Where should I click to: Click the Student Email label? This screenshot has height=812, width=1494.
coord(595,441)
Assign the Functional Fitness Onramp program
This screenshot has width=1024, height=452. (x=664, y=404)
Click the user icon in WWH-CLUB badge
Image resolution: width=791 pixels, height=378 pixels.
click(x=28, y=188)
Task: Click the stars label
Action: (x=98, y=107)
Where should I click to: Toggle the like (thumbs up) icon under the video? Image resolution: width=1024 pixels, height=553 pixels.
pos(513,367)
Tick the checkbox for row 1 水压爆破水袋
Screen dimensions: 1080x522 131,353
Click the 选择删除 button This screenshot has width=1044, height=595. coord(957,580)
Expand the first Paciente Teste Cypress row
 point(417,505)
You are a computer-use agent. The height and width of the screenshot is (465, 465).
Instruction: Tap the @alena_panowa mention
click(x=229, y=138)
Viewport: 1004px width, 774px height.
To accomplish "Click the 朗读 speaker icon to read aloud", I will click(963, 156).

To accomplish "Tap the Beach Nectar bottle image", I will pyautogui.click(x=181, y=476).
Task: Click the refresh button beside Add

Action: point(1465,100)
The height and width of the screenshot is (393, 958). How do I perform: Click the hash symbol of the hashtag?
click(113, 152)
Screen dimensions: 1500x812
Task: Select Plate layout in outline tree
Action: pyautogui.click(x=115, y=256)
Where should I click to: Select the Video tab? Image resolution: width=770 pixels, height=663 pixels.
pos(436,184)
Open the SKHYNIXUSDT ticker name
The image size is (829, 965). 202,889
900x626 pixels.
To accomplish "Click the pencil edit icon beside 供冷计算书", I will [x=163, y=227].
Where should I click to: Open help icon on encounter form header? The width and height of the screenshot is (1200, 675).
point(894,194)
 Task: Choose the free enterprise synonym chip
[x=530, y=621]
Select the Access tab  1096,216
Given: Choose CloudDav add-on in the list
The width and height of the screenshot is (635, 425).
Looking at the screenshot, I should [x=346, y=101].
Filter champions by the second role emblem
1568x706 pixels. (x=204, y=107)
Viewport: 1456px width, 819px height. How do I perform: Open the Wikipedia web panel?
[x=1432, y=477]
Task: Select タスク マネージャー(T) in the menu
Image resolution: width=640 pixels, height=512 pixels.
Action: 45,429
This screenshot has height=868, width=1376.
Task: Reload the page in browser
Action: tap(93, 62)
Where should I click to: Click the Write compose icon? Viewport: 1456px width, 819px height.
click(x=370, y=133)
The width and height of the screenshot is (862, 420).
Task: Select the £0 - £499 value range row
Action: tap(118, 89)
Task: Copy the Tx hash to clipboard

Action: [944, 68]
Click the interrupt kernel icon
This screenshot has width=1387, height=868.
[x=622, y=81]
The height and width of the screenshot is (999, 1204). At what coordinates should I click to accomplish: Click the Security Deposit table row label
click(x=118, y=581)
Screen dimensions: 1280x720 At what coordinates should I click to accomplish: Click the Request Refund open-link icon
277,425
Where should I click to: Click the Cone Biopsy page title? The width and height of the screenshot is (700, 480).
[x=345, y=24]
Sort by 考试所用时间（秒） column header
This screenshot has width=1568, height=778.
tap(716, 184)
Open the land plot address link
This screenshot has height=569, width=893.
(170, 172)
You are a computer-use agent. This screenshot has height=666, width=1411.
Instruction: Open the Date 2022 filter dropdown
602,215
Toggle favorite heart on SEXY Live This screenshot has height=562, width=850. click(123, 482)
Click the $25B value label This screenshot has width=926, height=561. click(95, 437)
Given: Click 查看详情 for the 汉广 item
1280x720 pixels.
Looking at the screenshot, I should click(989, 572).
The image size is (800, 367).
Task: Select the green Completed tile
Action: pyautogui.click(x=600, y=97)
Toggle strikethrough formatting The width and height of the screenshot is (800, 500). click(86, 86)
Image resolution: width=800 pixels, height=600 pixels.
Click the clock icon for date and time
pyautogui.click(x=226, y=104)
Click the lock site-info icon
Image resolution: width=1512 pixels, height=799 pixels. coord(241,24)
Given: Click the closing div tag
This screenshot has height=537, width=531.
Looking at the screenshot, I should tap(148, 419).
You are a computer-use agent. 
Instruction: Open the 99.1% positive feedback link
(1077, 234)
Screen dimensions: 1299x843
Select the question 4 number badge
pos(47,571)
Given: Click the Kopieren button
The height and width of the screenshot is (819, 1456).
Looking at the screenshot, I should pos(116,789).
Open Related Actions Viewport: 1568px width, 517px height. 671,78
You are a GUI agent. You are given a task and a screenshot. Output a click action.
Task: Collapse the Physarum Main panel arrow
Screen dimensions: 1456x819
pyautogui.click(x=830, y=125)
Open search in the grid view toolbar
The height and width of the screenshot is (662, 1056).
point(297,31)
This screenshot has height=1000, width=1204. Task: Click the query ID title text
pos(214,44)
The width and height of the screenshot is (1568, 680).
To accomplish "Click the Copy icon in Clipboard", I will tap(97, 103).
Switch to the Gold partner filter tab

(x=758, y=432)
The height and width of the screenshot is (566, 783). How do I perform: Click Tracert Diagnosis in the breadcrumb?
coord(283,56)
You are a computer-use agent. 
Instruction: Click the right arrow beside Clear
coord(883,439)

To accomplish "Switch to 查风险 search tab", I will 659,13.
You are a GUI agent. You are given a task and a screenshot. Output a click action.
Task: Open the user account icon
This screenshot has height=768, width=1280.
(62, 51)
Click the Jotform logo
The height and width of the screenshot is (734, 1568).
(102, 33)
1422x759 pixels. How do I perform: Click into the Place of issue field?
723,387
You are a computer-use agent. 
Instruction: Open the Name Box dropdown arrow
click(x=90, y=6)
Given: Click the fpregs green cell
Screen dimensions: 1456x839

WHAT TO DO:
Return the rows from the line with "Select the Access" to the line with "1568x706 pixels. (x=204, y=107)", reproducing each line verbatim.

ANSWER TO THIS EXERCISE:
Select the Access tab  1096,216
Given: Choose CloudDav add-on in the list
The width and height of the screenshot is (635, 425).
Looking at the screenshot, I should [x=346, y=101].
Filter champions by the second role emblem
1568x706 pixels. (x=204, y=107)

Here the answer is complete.